I have finally got around to taking some photos of my girls, so here they are.

Nutmeg








Midnight








Snowdrop








Storm








Shadow








Bluebell


----------



## MoonfallTheFox (Nov 12, 2011)

What lovely mice! They look super healthy and happy.


----------



## Frizzle (Oct 6, 2011)

Agreed! How old are they?


----------



## clair (Jan 21, 2012)

I am glad you like my mice.

I got 4 of them on the 3rd Jan, I think they were about 6/7 weeks old. Then on the 6th I got Storm and Bluebell, they were supposed to be 6 weeks old but I am sure they were only about 4 weeks old.
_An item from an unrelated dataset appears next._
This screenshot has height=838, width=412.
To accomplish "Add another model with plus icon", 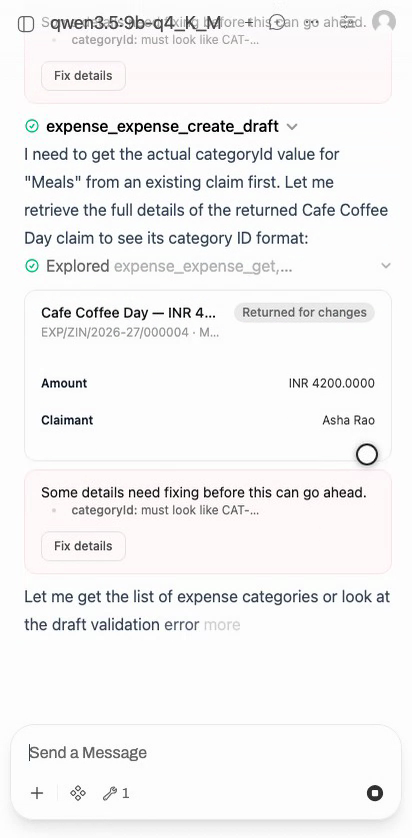I will pos(249,22).
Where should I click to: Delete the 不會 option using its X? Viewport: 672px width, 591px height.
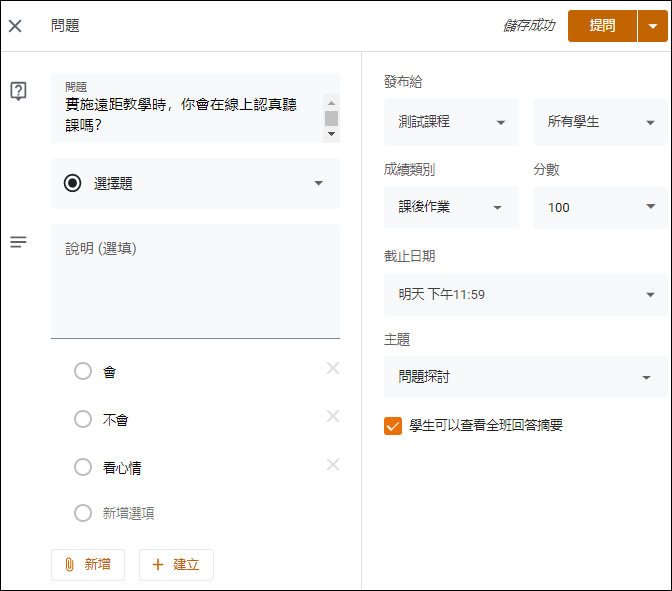(x=333, y=416)

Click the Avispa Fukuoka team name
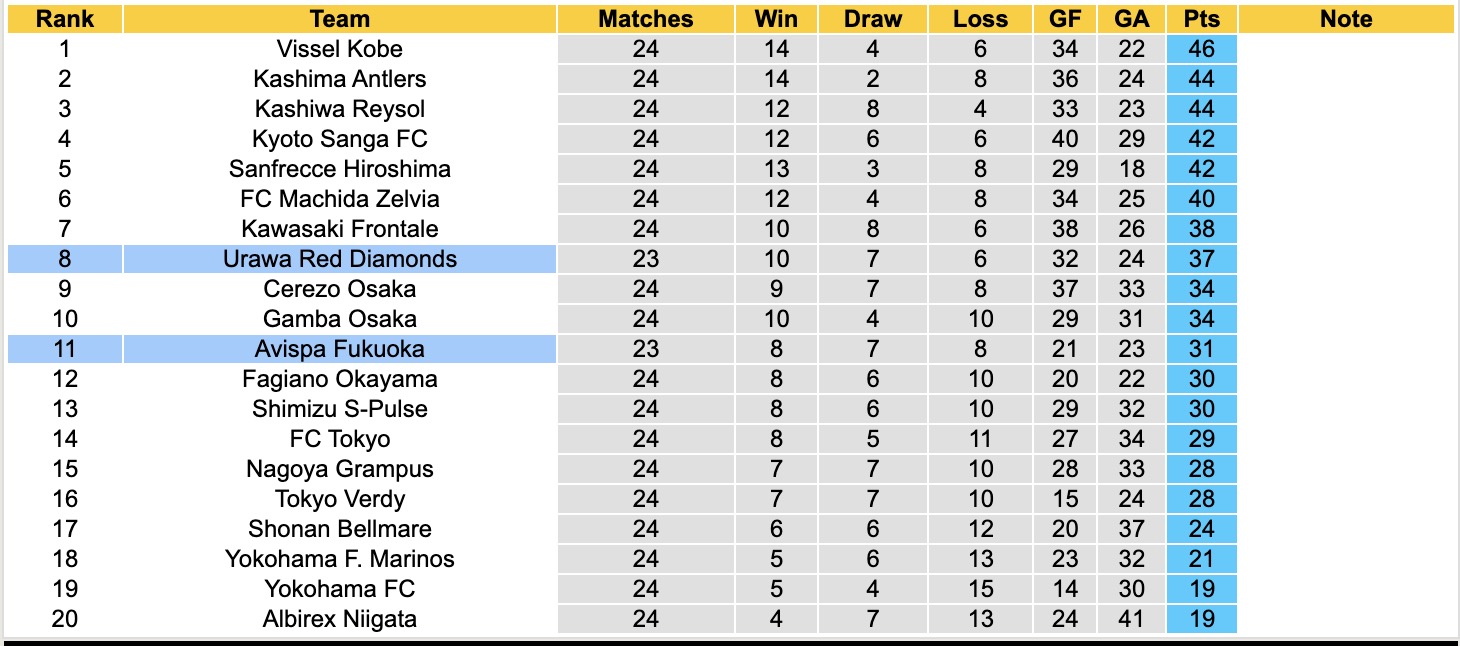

They are coming along nicely and getting quite tame. I have just asked for some advice on the Fancy Mice Keepers forum about food so I can make sure I keep them healthy.


----------



## Shadowrunner (Sep 26, 2011)

Oh how sweet they are.

I have a blue bell too xD 
Except mine is a blue self.


----------



## clair (Jan 21, 2012)

I must admit I don't understand all the colours of mice. I was told she was a dove. Then someone said dove was blue. Hence bluebell but she isn't really blue. What does a self mean?


----------



## Laigaie (Mar 7, 2011)

Bluebell looks like a dove, meaning pink-eyed black, which is a grayish shade. Blue is a black-eyed color. Self means that she's all one color.


----------



## lillyin (Jan 28, 2012)

wow what beatiful mice bluebell is really pretty


----------



## Autumn2005 (Apr 21, 2010)

Lovely little girls!


----------